S’il a dû quit­ter toutes ses fonc­tions en rai­son de son élec­tion, « de tels man­dats ne se déposent pas comme des valis­es avant d’arriver au Con­seil fédéral », pointaient les sig­nataires de la tri­bune, par­mi lesquels le prix Nobel de chimie Jacques Dubo­chet, l’humoriste Thomas Wiesel et le philosophe Dominique Bourg, qui con­sid­ère Albert Rösti comme un « cli­matoscep­tique notoire ». Dans leur péti­tion, les sig­nataires red­outaient que le nou­veau Con­seiller fédéral mette en œuvre une poli­tique « en con­tra­dic­tion com­plète avec les engage­ments cli­ma­tiques de la Suisse, notam­ment l’accord de Paris » sur le cli­mat.
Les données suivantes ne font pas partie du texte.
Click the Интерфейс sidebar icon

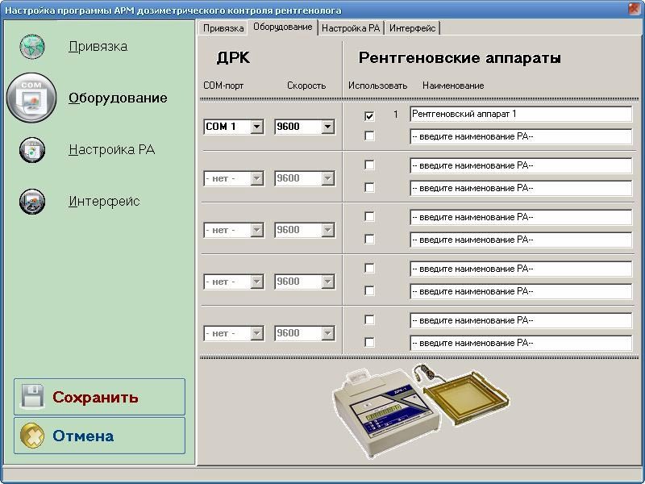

À la tête d’un min­istère d’envergure, le quin­quagé­naire est élu pour qua­tre ans. Il est cen­sé « rompre les liens antérieurs pour épouser la cause de la col­lec­tiv­ité et de l’intérêt pub­lic, con­firme auprès de Vert le chercheur en sci­ences poli­tiques Pas­cal Scia­ri­ni. Bien sûr, on ne peut pas exclure que l’idéologie et les intérêts à défendre vont rester. Mais il est élu par une base bien plus large que son pro­pre par­ti et doit chang­er de cas­quette », analyse le poli­to­logue. Le gou­verne­ment suisse étant col­lé­gial, « une fois qu’une déci­sion est prise, il va devoir défendre la posi­tion du col­lège à l’extérieur ».
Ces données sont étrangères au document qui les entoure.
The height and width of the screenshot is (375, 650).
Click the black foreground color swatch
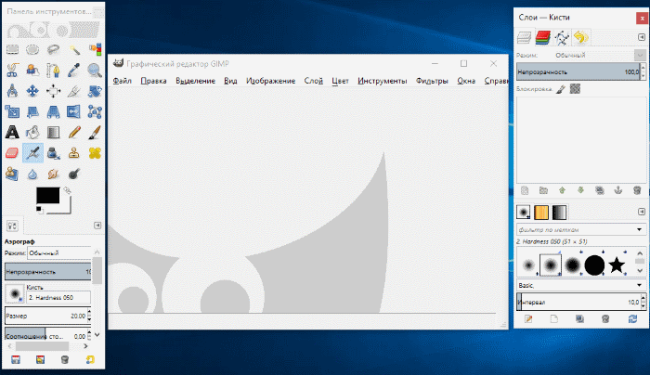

Par exem­ple : Albert Rösti devra pro­mou­voir un pro­jet de loi « pour les glac­i­ers », qui prévoit d’atteindre la neu­tral­ité car­bone — soit l’équilibre entre nos émis­sions de CO2 et que la planète peut absorber — d’ici à 2050. Il aura face à lui son pro­pre par­ti, l’UDC, qui a obtenu un référen­dum con­tre ce texte qual­i­fié de « poi­son » qui favoris­erait la « dic­tature écol­o­giste » (ATS).

« Surréaliste »

« En France, c’est peut-être un peu sur­réal­iste. Mais en Suisse, le fait de con­fi­er les rênes d’un départe­ment à un par­ti a pri­ori très réti­cent peut se faire, juste­ment pour ren­dre le par­ti core­spon­s­able et le met­tre face à la réal­ité du pou­voir », pour­suit le pro­fesseur de l’Université de Genève. Le nou­veau con­seiller fédéral a oppor­tuné­ment déclaré juste avant son élec­tion qu’il partageait « absol­u­ment le but de sor­tir des éner­gies fos­siles ». Pas­cal Scia­ri­ni pré­cise : « Il est clair qu’avec lui à la tête du Detec, on va avoir une poli­tique cli­ma­tique prob­a­ble­ment pas aus­si offen­sive et pro­gres­siste qu’avec un social­iste ou un écol­o­giste. Mais il ne peut pas faire n’importe quoi, il dépend de la majorité par­lemen­taire et va se souci­er que ses pro­jets aient l’aval du gou­verne­ment et ne soient pas con­testés par référen­dum ».

Heidi.news souligne néan­moins que le nou­veau Con­seiller fédéral « devient maître du temps, de l’agenda et du tem­po de l’administration » et que des démis­sions ne sont pas à exclure dans l’administration.